All patients with mild brain injury and anticoagulant or antiplatelet therapy who underwent a
head computed tomography (CT) scan admitted to the emergency department (ED) of the
University Hospital of Padova, Italy, from 01/01/2010 to 31/12/2020.
Description:
Background Mild traumatic brain injury (mTBI) is one of the most common occurrences at the
emergency departments in Italy and worldwide constituting major health and socioeconomic
issue all over the world. mTBI is defined as a patient reporting a Glasgow Coma Scale (GSC)
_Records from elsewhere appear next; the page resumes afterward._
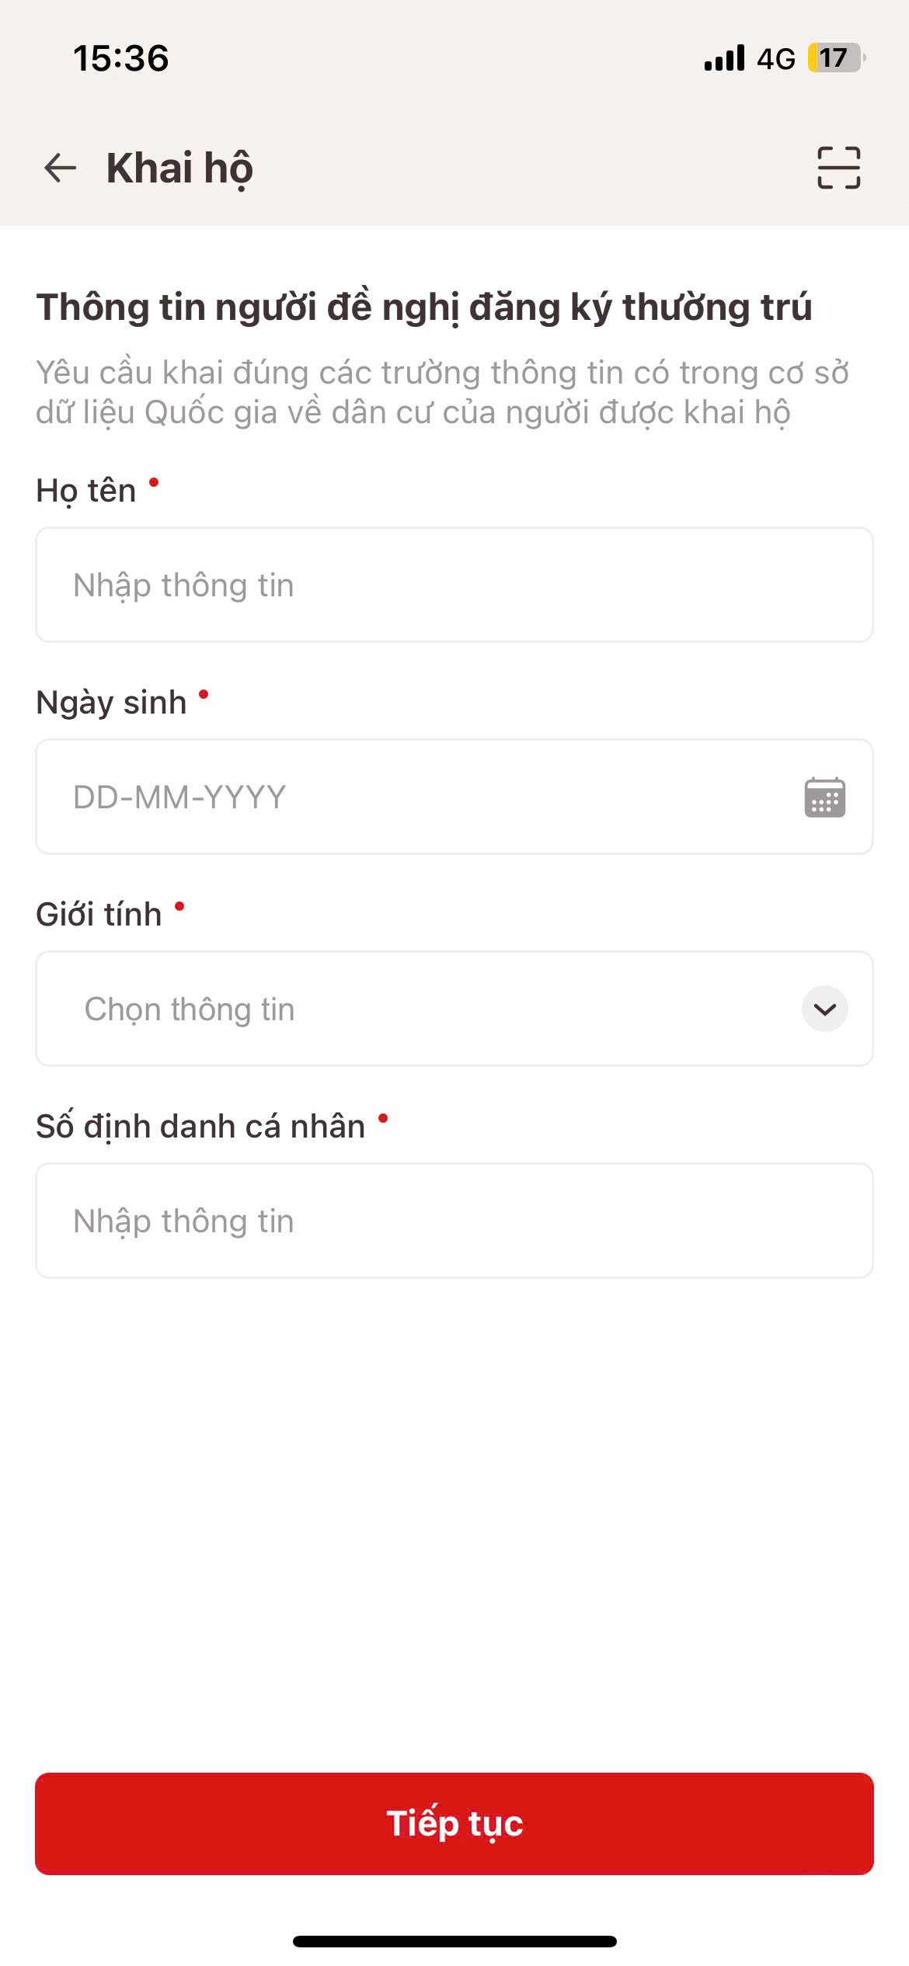Tap the 15:36 clock in status bar
The height and width of the screenshot is (1966, 909).
click(120, 58)
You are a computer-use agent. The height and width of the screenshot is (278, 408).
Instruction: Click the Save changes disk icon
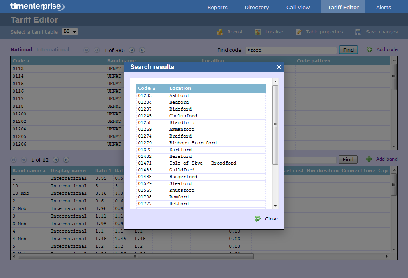click(x=358, y=32)
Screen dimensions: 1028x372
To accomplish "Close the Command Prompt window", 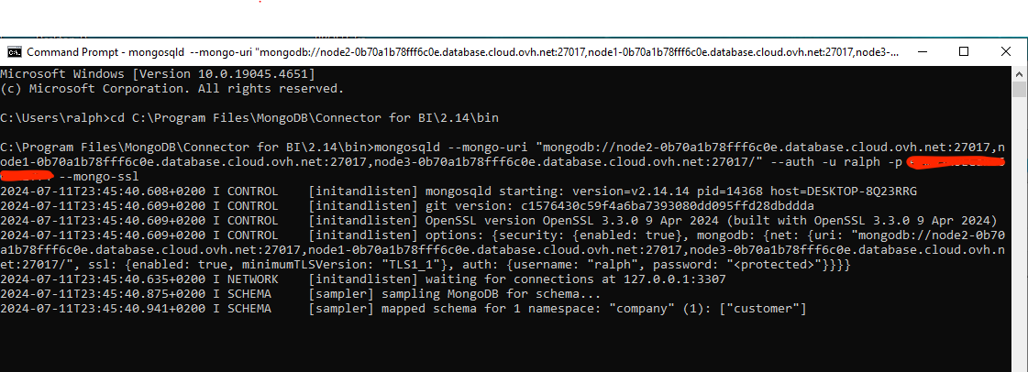I will 1003,51.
score of 14-15, disorientation, amnesia and loss of consciousness. On the other hand, the
patient population treated with anticoagulant or antiplatelet drug therapy is increasing:
this therapy is prescribed to prevent thromboembolic complications of atrial fibrillation,
deep venous thrombosis, and surgically placed cardiac valves, especially in the elderly
population. Numerous studies suggested that mostly aged patients or those with comorbidities
with mTBI on anticoagulant or antiplatelet drug therapy have a higher risk of developing a
haemorrhagic complication; but there is a lack of evidence for patients on new anticoagulants
and second-generation antiplatelet drugs regarding a higher risk for intracranial haemorrhage
(ICH), ICH progression, or death. Several international guidelines have been developed for
the management of traumatic brain injury and they all recommended performing brain computed
tomography (CT) for patients with head trauma taking oral anticoagulant agents even in
absence of any neurological symptoms. Nevertheless, there is no agreement about the correct
timing for performing a head CT scan, the duration of observation before discharge from ED
and the necessity of repeating a second CT scan at distance. National Institute for Health
and Care Excellence (NICE) guidelines 2014 recommend performing a CT scan within 8 hours of
the injury for patients on anticoagulant therapy with mTBI and no other neurological
symptoms, while European Federation of the Neurological Societies (EFNS) guidelines 2008 and
New South Wales (NSW) guidelines 2011 recommend observation for 24 h and considering a second
CT scan. A recent meta-analysis has collected 24 significant studies investigating the
incidence of delayed intracranial haemorrhage in patients presenting with mTBI and
anticoagulant or antiplatelet drug therapy: as far as anticoagulant drug therapy is
concerned, only 2 studies regarding patients on double oral anticoagulation (DOAC) and 14
studies regarding patients on Vitamine K Antagonists (VKA) were identified. The incidence of
delayed intracranial haemorrhage in both groups was the same (1.3%) and no difference was
found between patients on DOAC who underwent a single CT scan and a repeated one after
observation.
Main objective To describe patient characteristics and clinical management of patients with a
head injury during antithrombotic therapy To assess the risk for serious events (intracranial
haemorrhage, death for traumatic brain injury, need for surgery) in patients on anticoagulant
therapy and/or antiplatelet drugs who underwent a head CT scan following head injury.
To identify potential predictors of outcome and assess potential differences between
anticoagulation and antiplatelet therapy.
Study design Retrospective, single centre non-interventional study of all patients admitted
to the emergency department (ED) of the University Hospital of Padova, Italy, from 01/01/2010
to 31/12/2020, for traumatic brain injury. All patients on anticoagulant therapy and
antiplatelet drugs who underwent a head CT scan will be enrolled.